Pain is a feeling that causes great discomfort, especially when it’s severe. We experience it in various occasions, usually due to a disease, an injury or after a medical operation. Very high levels of pain are not only unbearable but may also have negative effects on the person’s functions.

So far, the most common painkiller administered strictly by doctors to patients that are under constant monitoring, is morphine. Even though its effectiveness in neutralizing pain is very high, it is known to have some very serious side effects, some of which may even turn out to be fatal for the user.

Through miracles of modern science, medicine and bio-engineering, we now have a substitute for morphine that is equally efficient and also has a huge advantage over the aforementioned substance. Its name is PZM21.medical-research

The creation of PZM21 is the result of extensive studying and trials conducted by an international scientific team that used state of the art technology to be able to make such an amazing invention. The numbers speak for themselves.

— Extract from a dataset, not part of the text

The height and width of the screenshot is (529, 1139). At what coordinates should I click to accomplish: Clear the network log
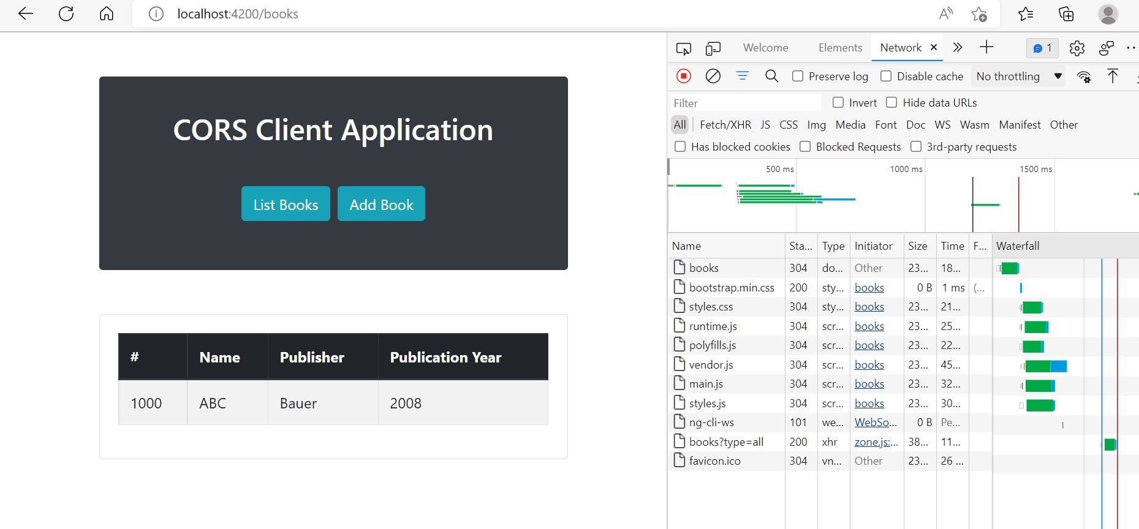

Using powerful computers and pieces of software, the team conducted the mind blowing number of 4 trillion virtual simulations before reaching the point of getting the desired result. However, their work was not over. This “result” was not the formula of the drug but instead, a number of molecules that fitted the desired criteria. The final list included 23 “candidates”, 2 of which were eliminated for not fulfilling the desired criteria to the maximum. The one that was chosen went through another round of detailed studying and trials, while an additional stage of “tweaking” increased its already huge effectiveness by 1.000 times. And just like that, the PZM21 was created.

What makes this breakthrough so amazing is the fact that for the first time ever a drug was designed to fit the requirements of its receptor. In our case, it was the morphine (mu-opioid) receptor of the human brain. So far, drugs were designed by taking into account their degree of success in attacking the “target” but now, since we have extensive knowledge of the way many drugs are handled and used by our body, the success rate is greatly increased.

It is certain that we are living in an era of phenomenal inventions and breakthroughs, one that could soon provide us the tools and weapons required to fight and neutralize some of our toughest medical opponents.